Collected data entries
··········
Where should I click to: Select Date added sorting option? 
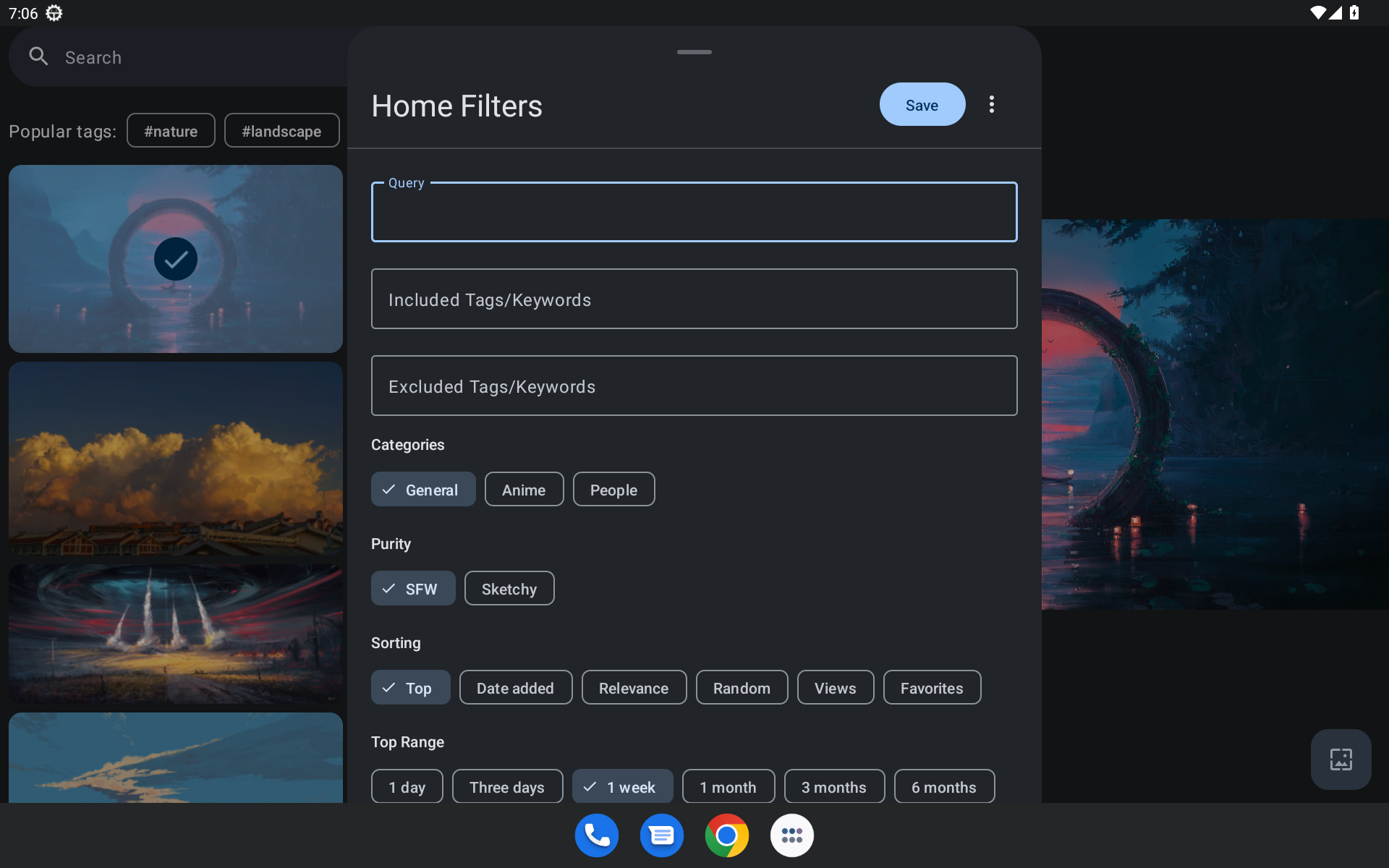click(x=515, y=688)
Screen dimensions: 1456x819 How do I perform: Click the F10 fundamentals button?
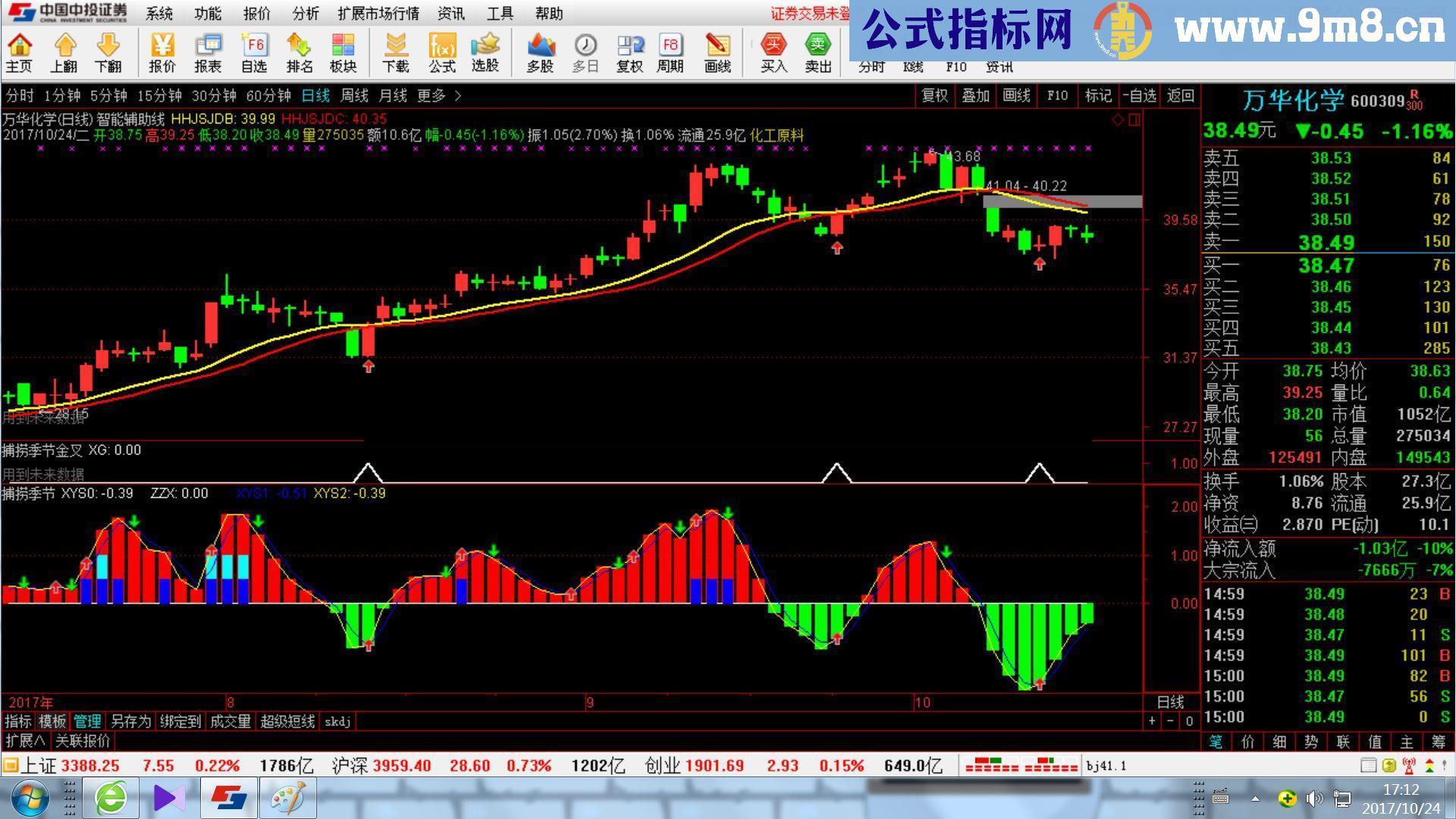[1057, 96]
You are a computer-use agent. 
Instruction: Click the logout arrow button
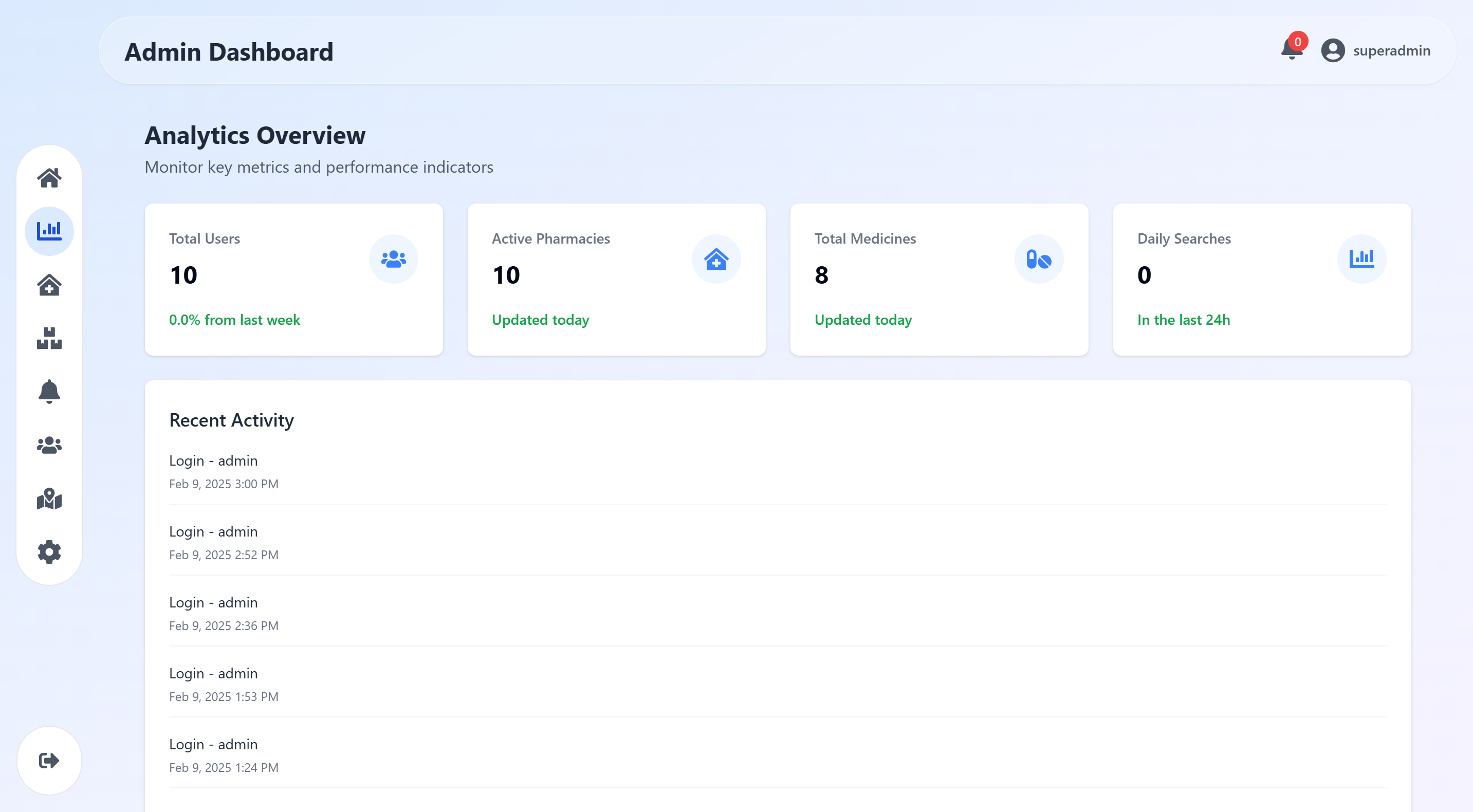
··········
#### [Instructions to follow]
Where an entry holds a picture, leave the picture out and output the rest exactly.

#### [Written answer]
Where should I click to: Select Date added sorting option? 
click(x=515, y=688)
Screen dimensions: 1456x819 How do I perform: Click the F10 fundamentals button?
[1057, 96]
You are a computer-use agent. 
Instruction: Click the logout arrow button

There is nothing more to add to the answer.